You are viewing a plain text version of this content. The canonical link for it is here.

Posted to user@pig.apache.org by Markus Resch <ma...@adtech.de> on 2012/04/03 10:28:29 UTC

Sync Marker Issue while reading AVRO files writen with FLUME with PIG

Hey everyone,

we're facing a problem while reading AVRO files written with FLUME using
the AVRO Java API 1.5.4 into a HADOOP cluster. The Avro Data Store
complains about missing sync marker. Investigating the problem shows us,
that's perfectly right. The sync marker is missing. Thus we have a block
of the double size. 

Our software packets:
 rpm -qa | grep hadoop
hadoop-0.20-namenode-0.20.2+923.142-1
hadoop-0.20-0.20.2+923.142-1
hadoop-0.20-native-0.20.2+923.142-1
hadoop-hive-0.7.1+42.27-2
hadoop-pig-0.8.1+28.18-1

This is pretty much all a basic cloudera 
CDH3 Update 2 Packaging installation with a patched PIG version which is
CDH3 Update 3.

Did anyone had a similar issue? Does this ring a bell?

Thanks

Markus

Re: Sync Marker Issue while reading AVRO files writen with FLUME with PIG

Posted by Scott Carey <sc...@apache.org>.

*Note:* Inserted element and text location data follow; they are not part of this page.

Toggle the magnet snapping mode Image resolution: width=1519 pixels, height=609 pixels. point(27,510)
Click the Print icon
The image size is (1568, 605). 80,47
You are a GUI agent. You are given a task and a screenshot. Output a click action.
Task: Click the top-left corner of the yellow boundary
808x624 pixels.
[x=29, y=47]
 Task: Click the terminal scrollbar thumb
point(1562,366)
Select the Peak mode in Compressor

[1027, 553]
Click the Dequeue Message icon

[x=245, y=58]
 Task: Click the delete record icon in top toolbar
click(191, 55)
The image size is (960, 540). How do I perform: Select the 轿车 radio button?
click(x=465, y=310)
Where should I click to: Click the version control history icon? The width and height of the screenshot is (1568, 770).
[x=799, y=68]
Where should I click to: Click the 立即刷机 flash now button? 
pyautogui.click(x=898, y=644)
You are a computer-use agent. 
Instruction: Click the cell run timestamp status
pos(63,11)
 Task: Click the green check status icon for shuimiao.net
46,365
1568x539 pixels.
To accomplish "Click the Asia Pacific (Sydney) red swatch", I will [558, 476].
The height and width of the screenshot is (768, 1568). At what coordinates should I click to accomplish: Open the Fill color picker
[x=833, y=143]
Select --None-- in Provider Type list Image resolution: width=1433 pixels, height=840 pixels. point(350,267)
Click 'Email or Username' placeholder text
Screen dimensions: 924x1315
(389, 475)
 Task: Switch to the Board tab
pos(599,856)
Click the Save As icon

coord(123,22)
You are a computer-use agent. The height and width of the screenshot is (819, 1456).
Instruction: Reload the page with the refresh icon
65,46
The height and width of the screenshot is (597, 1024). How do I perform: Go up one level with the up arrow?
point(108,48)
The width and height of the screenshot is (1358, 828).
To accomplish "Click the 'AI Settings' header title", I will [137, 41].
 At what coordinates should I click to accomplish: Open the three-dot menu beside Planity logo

I have not seen this issue before with 100 TB of Avro files, but am not
using Flume to write them.  We have moved on to Avro 1.6.x but were on the
1.5.x line for quite some time.  Perhaps while writing there was an
exception of some sort that was not handled correctly in Avro or Flume.

Looking at the DataFileWriter code, I can see how a file could get
truncated without a sync marker if the writing process crashes, but not
how it could successfully write two blocks in a row without a sync between.

You should be able to modify the file reader to recover and re-write the
data if it is only a missing sync marker, or skip over the block if it is
corrupt.

On 4/3/12 1:28 AM, "Markus Resch" <ma...@adtech.de> wrote:

>Hey everyone,
>
>we're facing a problem while reading AVRO files written with FLUME using
>the AVRO Java API 1.5.4 into a HADOOP cluster. The Avro Data Store
>complains about missing sync marker. Investigating the problem shows us,
>that's perfectly right. The sync marker is missing. Thus we have a block
>of the double size.
>
>Our software packets:
> rpm -qa | grep hadoop
>hadoop-0.20-namenode-0.20.2+923.142-1
>hadoop-0.20-0.20.2+923.142-1
>hadoop-0.20-native-0.20.2+923.142-1
>hadoop-hive-0.7.1+42.27-2
>hadoop-pig-0.8.1+28.18-1
>
>This is pretty much all a basic cloudera
>CDH3 Update 2 Packaging installation with a patched PIG version which is
>CDH3 Update 3.
>
>Did anyone had a similar issue? Does this ring a bell?
>
>Thanks
>
>Markus
>
>